─── Input

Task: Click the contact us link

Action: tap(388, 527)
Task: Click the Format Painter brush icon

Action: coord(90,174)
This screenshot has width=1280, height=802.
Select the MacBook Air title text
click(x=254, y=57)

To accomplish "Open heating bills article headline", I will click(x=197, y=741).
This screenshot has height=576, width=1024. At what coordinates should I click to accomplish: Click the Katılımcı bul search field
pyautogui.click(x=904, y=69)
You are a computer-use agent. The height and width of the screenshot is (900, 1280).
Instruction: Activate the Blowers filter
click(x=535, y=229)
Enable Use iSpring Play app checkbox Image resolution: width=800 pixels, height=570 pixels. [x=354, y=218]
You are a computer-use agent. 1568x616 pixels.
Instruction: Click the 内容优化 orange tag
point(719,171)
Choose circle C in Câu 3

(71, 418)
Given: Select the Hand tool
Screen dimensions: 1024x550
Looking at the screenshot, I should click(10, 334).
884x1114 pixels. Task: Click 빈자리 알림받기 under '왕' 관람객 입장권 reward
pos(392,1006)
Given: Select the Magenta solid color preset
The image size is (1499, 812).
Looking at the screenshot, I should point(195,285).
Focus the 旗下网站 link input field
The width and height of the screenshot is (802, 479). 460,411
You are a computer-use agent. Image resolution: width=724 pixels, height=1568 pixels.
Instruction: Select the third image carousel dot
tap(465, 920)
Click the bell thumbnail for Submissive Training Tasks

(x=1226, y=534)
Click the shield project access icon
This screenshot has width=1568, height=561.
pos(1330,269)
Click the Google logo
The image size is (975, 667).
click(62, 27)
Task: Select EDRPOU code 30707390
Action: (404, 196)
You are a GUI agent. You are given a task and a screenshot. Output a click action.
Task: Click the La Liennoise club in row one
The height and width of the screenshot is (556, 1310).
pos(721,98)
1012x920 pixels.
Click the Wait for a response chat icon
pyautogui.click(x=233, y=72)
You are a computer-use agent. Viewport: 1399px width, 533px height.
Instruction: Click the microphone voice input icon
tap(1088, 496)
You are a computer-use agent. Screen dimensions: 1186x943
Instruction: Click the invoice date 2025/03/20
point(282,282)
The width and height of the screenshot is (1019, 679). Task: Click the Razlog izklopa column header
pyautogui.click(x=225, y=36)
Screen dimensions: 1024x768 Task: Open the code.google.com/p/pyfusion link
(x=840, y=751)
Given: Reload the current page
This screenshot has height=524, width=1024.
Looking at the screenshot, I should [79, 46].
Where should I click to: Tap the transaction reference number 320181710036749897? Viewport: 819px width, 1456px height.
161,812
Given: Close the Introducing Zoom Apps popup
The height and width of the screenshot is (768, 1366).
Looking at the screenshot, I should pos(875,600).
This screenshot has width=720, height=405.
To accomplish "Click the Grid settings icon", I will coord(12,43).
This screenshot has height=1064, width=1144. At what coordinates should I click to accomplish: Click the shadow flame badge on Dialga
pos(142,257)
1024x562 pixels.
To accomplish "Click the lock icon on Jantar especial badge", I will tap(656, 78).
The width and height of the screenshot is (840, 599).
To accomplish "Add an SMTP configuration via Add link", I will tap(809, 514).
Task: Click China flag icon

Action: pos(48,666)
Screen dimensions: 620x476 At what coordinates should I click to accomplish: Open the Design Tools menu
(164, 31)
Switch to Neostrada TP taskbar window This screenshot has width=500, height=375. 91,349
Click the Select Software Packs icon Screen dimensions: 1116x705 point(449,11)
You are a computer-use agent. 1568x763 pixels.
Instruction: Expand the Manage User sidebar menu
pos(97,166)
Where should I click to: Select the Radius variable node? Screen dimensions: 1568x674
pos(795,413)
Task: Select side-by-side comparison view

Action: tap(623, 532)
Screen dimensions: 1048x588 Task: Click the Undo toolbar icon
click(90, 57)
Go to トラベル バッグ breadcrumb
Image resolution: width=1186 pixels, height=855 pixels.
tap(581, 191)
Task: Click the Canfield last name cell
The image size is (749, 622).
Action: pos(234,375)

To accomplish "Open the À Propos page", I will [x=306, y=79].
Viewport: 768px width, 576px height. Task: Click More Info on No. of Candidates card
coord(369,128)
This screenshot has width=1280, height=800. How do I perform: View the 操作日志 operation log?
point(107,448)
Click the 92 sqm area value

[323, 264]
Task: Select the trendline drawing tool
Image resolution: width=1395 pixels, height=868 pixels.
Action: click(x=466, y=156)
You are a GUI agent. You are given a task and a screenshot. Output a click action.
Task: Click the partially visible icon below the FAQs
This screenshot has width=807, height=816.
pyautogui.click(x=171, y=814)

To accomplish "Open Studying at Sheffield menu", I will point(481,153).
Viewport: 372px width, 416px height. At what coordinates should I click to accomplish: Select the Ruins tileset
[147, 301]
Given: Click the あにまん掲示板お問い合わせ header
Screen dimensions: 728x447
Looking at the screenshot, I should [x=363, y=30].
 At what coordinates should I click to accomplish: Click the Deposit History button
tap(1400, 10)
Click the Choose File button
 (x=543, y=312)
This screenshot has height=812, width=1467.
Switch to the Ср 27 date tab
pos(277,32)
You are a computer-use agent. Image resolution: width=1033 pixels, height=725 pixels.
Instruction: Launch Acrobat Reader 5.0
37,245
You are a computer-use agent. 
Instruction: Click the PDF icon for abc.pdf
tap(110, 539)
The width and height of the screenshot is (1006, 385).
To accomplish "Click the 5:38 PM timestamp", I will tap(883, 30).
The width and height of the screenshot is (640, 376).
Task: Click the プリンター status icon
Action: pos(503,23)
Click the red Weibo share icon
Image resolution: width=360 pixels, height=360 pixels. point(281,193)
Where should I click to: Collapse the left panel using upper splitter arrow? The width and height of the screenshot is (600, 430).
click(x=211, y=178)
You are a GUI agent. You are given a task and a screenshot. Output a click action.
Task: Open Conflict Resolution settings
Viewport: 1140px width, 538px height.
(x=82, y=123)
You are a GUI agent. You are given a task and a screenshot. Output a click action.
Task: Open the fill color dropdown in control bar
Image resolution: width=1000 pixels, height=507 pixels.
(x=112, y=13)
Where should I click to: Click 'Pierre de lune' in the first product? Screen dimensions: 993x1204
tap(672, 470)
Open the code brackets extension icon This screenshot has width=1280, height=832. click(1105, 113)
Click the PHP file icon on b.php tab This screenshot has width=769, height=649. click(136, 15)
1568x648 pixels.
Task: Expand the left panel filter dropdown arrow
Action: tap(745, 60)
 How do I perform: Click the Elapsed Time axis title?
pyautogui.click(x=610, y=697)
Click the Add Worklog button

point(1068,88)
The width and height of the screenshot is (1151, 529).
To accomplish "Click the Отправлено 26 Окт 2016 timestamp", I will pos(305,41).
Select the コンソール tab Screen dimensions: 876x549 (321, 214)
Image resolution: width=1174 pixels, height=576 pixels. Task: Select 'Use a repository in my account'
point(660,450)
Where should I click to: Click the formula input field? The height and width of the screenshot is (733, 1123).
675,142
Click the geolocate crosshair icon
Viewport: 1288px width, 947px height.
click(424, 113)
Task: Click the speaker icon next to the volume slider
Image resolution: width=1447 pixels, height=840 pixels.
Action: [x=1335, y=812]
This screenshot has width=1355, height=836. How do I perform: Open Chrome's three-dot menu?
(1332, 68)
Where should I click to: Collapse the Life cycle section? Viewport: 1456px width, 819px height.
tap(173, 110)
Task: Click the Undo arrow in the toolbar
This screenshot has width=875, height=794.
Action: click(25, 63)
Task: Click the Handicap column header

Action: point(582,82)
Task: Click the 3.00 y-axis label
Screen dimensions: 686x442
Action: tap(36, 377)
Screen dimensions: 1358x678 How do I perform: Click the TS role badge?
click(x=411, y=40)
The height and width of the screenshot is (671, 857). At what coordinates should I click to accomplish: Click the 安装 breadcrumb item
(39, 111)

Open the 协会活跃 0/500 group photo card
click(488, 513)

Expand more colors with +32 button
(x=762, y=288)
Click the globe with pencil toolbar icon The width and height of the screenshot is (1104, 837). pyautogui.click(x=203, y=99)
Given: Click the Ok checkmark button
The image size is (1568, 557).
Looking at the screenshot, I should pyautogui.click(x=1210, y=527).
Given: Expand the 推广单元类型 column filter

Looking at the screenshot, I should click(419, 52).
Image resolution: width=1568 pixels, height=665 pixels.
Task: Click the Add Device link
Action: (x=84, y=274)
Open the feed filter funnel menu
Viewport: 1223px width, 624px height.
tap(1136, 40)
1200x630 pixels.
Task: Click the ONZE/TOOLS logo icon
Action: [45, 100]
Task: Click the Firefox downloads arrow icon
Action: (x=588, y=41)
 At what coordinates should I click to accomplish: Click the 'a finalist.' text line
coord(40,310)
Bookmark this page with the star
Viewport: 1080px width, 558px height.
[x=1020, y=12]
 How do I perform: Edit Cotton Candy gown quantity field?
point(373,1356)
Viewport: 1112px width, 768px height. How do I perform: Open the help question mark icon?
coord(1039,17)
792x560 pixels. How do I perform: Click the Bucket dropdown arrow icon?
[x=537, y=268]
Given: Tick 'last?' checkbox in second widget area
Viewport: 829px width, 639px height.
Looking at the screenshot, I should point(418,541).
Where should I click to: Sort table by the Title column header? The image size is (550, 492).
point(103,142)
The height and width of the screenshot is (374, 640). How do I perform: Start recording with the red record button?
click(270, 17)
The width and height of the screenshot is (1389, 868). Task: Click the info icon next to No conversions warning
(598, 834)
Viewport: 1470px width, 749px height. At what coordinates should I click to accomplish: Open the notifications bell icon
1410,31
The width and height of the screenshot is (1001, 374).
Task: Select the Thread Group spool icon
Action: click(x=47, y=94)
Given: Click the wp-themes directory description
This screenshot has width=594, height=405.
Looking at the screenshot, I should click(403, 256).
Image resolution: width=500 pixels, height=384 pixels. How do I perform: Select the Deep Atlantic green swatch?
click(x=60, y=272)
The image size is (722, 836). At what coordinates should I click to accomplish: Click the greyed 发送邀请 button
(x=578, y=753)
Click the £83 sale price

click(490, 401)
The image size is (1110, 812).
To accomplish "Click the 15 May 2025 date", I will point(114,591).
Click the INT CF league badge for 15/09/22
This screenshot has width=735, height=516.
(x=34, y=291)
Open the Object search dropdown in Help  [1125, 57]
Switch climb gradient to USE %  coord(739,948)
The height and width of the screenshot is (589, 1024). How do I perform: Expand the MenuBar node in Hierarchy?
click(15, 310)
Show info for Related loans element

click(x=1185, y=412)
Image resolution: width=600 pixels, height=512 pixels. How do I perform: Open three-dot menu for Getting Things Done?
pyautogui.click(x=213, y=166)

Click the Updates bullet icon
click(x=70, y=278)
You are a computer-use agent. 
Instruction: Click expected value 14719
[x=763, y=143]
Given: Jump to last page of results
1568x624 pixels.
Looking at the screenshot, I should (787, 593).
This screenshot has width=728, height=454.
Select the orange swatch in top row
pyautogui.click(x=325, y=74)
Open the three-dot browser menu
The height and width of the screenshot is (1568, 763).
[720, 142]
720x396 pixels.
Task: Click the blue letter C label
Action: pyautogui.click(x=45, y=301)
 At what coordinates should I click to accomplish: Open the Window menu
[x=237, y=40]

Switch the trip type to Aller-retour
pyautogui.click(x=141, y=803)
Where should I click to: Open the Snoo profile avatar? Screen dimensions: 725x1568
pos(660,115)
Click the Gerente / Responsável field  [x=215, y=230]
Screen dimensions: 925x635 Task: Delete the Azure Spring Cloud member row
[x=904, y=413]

──────

## [Exercise brief]
Nothing but a number should be given: the count of lines above that hold "settings".

## [Reply to the exercise]
2